# iPod Touch en DD externe - Solution Gratuite



## EagleOne (28 Juillet 2008)

Bonjour à tous,

je cherche un moyen d'utiliser mon ipod touch en clef usb (ou disque dur externe si vous préférez).

En cherchant un peu sur google, je ne suis tombé que sur des solutions payantes (datant un peu). Malheureusement je me suis ruiné pour ce beau gadget donc je ne compte plus mettre de sousous pour des suppléments. 

Est-ce que quelqu'un a un moyen d'utiliser son ipod touch en dd externe? (gratuitement).


Merci d'avance


----------



## Anonyme (28 Juillet 2008)

EagleOne a dit:


> Bonjour à tous,
> 
> je cherche un moyen d'utiliser mon ipod touch en clef usb (ou disque dur externe si vous préférez).
> 
> ...


L'utilisation de l'iPod Touch (et de l'iphone) pour stocker des données n'est actuellement pas possible sans passer par le jailbreakage (piratage) de l'appareil. Une manipulation interdite par Apple et enlevant la garantie.


----------



## fandipod (28 Juillet 2008)

J'étais entrain de regarder il est effectivement pas possible d'activer son ipod en mode disque dur!!!!!!!




Voilà Bonne journée



fandipod


----------



## EagleOne (28 Juillet 2008)

sd2310 a dit:


> L'utilisation de l'iPod Touch (et de l'iphone) pour stocker des données n'est actuellement pas possible sans passer par le jailbreakage (piratage) de l'appareil. Une manipulation interdite par Apple et enlevant la garantie.
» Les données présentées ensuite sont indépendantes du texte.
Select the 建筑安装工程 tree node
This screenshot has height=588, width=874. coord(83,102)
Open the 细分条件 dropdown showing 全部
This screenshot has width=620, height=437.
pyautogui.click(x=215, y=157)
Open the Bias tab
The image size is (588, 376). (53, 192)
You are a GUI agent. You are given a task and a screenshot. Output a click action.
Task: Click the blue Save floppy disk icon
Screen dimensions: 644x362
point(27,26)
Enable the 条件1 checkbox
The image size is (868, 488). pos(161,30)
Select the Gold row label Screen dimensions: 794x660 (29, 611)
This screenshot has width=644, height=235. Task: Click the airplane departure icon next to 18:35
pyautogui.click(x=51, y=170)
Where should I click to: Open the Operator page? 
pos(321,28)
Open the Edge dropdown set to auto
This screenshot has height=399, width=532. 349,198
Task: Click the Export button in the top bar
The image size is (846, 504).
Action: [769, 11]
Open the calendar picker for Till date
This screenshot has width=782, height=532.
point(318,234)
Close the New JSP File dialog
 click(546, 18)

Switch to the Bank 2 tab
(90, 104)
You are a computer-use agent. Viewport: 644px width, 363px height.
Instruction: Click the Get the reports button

J'ai passé le cap du jailbreak. Comment on fait ensuite?


----------



## fandipod (28 Juillet 2008)

Je rappelle que le jailbreak est illégale et enlève la garantie Apple!!


Fandipod


----------



## Anonyme (28 Juillet 2008)

EagleOne a dit:


> J'ai passé le cap du jailbreak. Comment on fait ensuite?


Google sera ton amis. Il est illégal pour nous de te fournir les manip' à réaliser.


----------



## fandipod (28 Juillet 2008)

PArce contre c'est pas la peine d'être agressif sur le forum sd2310!!!!!!!


----------



## Anonyme (28 Juillet 2008)

fandipod a dit:


> PArce contre c'est pas la peine d'être agressif sur le forum sd2310!!!!!!!


D'accord, j'ai modifié mon message. Après tout les prob' que j'ai connu avec les jailbreakages, ca m'énerve quand quelqu'un fous en l'air son appareil pour avoir des fonctions supplémentaires qu'une prochaine MàJ du système apportera.


----------



## fandipod (28 Juillet 2008)

Ok mais bon tu n'es pas obligé de t'énerver sur les membres du forum!!!!!!!


----------



## EagleOne (28 Juillet 2008)

pas de soucis. Je suis tout à fait conscient de ce qu'est le jailbreak. Etant d'un naturel assez impatient, j'aime bien avoir les fonctionnalités le plus tôt possible... (oui ca me jouera surement un mauvais tour).

Bon merci pour ces infos, je vais chercher sur google alors :jap:


----------



## CBi (28 Juillet 2008)

Ou peut-on en savoir plus sur ce problème légal ?

Que l'on perde la garantie en jailbreakant, je veux bien l'admettre, mais que ce soit illégal ???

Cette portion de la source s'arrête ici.